-- Extracted information follows --

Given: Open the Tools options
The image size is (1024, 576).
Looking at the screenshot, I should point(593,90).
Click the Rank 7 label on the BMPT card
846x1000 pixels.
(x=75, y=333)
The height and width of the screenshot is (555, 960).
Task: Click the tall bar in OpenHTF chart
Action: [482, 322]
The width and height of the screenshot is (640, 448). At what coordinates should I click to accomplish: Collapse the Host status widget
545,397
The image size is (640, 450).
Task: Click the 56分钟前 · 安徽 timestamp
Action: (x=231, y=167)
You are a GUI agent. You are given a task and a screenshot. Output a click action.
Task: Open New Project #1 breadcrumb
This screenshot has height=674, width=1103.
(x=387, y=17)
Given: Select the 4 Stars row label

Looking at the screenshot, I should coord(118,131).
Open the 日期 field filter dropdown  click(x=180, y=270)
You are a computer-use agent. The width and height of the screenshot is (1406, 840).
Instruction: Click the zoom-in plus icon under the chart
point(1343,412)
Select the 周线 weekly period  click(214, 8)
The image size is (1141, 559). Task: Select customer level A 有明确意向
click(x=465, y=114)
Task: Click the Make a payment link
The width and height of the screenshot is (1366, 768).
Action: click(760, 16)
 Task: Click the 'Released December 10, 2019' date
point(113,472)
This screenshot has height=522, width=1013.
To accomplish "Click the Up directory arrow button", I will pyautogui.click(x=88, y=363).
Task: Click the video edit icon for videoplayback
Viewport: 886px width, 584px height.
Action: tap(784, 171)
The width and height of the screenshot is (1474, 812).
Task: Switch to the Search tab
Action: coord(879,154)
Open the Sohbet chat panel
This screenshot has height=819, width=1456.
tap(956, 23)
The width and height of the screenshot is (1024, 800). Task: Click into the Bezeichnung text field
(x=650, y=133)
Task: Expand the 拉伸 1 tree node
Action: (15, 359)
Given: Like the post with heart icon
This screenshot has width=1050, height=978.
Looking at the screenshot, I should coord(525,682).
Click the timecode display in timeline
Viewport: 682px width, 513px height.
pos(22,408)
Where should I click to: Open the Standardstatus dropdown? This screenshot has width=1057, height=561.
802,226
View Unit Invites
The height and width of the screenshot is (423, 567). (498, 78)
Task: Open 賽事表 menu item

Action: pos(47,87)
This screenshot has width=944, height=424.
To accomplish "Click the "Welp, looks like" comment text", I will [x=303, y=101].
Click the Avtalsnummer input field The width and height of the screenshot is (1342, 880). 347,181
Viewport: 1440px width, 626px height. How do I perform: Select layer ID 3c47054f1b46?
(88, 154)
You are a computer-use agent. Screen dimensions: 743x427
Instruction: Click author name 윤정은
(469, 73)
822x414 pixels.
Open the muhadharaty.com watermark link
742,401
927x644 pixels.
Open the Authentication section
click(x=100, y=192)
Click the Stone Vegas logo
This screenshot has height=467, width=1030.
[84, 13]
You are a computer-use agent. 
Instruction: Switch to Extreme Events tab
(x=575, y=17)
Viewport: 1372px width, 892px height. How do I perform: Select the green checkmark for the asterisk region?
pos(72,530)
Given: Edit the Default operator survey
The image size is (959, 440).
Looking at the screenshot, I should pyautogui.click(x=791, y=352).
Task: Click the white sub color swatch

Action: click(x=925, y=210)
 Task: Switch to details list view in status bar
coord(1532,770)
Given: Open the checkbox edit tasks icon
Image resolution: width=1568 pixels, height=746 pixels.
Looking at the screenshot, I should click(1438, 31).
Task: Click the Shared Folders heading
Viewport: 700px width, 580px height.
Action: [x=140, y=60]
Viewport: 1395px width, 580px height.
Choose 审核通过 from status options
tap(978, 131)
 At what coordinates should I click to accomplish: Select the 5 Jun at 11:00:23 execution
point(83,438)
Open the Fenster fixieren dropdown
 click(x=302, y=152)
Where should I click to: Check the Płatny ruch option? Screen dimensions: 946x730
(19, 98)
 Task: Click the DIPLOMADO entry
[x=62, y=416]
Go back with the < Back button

-- Extracted information concluded --

What the task requires
Repeat every entry exactly. Nothing may be dropped.

Solved problem
Given: Open the Tools options
The image size is (1024, 576).
Looking at the screenshot, I should point(593,90).
Click the Rank 7 label on the BMPT card
846x1000 pixels.
(x=75, y=333)
The height and width of the screenshot is (555, 960).
Task: Click the tall bar in OpenHTF chart
Action: [482, 322]
The width and height of the screenshot is (640, 448). At what coordinates should I click to accomplish: Collapse the Host status widget
545,397
The image size is (640, 450).
Task: Click the 56分钟前 · 安徽 timestamp
Action: (x=231, y=167)
You are a GUI agent. You are given a task and a screenshot. Output a click action.
Task: Open New Project #1 breadcrumb
This screenshot has height=674, width=1103.
(x=387, y=17)
Given: Select the 4 Stars row label

Looking at the screenshot, I should coord(118,131).
Open the 日期 field filter dropdown  click(x=180, y=270)
You are a computer-use agent. The width and height of the screenshot is (1406, 840).
Instruction: Click the zoom-in plus icon under the chart
point(1343,412)
Select the 周线 weekly period  click(214, 8)
The image size is (1141, 559). Task: Select customer level A 有明确意向
click(x=465, y=114)
Task: Click the Make a payment link
The width and height of the screenshot is (1366, 768).
Action: click(760, 16)
 Task: Click the 'Released December 10, 2019' date
point(113,472)
This screenshot has height=522, width=1013.
To accomplish "Click the Up directory arrow button", I will pyautogui.click(x=88, y=363).
Task: Click the video edit icon for videoplayback
Viewport: 886px width, 584px height.
Action: tap(784, 171)
The width and height of the screenshot is (1474, 812).
Task: Switch to the Search tab
Action: coord(879,154)
Open the Sohbet chat panel
This screenshot has height=819, width=1456.
tap(956, 23)
The width and height of the screenshot is (1024, 800). Task: Click into the Bezeichnung text field
(x=650, y=133)
Task: Expand the 拉伸 1 tree node
Action: (15, 359)
Given: Like the post with heart icon
This screenshot has width=1050, height=978.
Looking at the screenshot, I should coord(525,682).
Click the timecode display in timeline
Viewport: 682px width, 513px height.
pos(22,408)
Where should I click to: Open the Standardstatus dropdown? This screenshot has width=1057, height=561.
802,226
View Unit Invites
The height and width of the screenshot is (423, 567). (498, 78)
Task: Open 賽事表 menu item

Action: pos(47,87)
This screenshot has width=944, height=424.
To accomplish "Click the "Welp, looks like" comment text", I will [x=303, y=101].
Click the Avtalsnummer input field The width and height of the screenshot is (1342, 880). 347,181
Viewport: 1440px width, 626px height. How do I perform: Select layer ID 3c47054f1b46?
(88, 154)
You are a computer-use agent. Screen dimensions: 743x427
Instruction: Click author name 윤정은
(469, 73)
822x414 pixels.
Open the muhadharaty.com watermark link
742,401
927x644 pixels.
Open the Authentication section
click(x=100, y=192)
Click the Stone Vegas logo
This screenshot has height=467, width=1030.
[84, 13]
You are a computer-use agent. 
Instruction: Switch to Extreme Events tab
(x=575, y=17)
Viewport: 1372px width, 892px height. How do I perform: Select the green checkmark for the asterisk region?
pos(72,530)
Given: Edit the Default operator survey
The image size is (959, 440).
Looking at the screenshot, I should pyautogui.click(x=791, y=352).
Task: Click the white sub color swatch

Action: click(x=925, y=210)
 Task: Switch to details list view in status bar
coord(1532,770)
Given: Open the checkbox edit tasks icon
Image resolution: width=1568 pixels, height=746 pixels.
Looking at the screenshot, I should click(1438, 31).
Task: Click the Shared Folders heading
Viewport: 700px width, 580px height.
Action: [x=140, y=60]
Viewport: 1395px width, 580px height.
Choose 审核通过 from status options
tap(978, 131)
 At what coordinates should I click to accomplish: Select the 5 Jun at 11:00:23 execution
point(83,438)
Open the Fenster fixieren dropdown
 click(x=302, y=152)
Where should I click to: Check the Płatny ruch option? Screen dimensions: 946x730
(19, 98)
 Task: Click the DIPLOMADO entry
[x=62, y=416]
Go back with the < Back button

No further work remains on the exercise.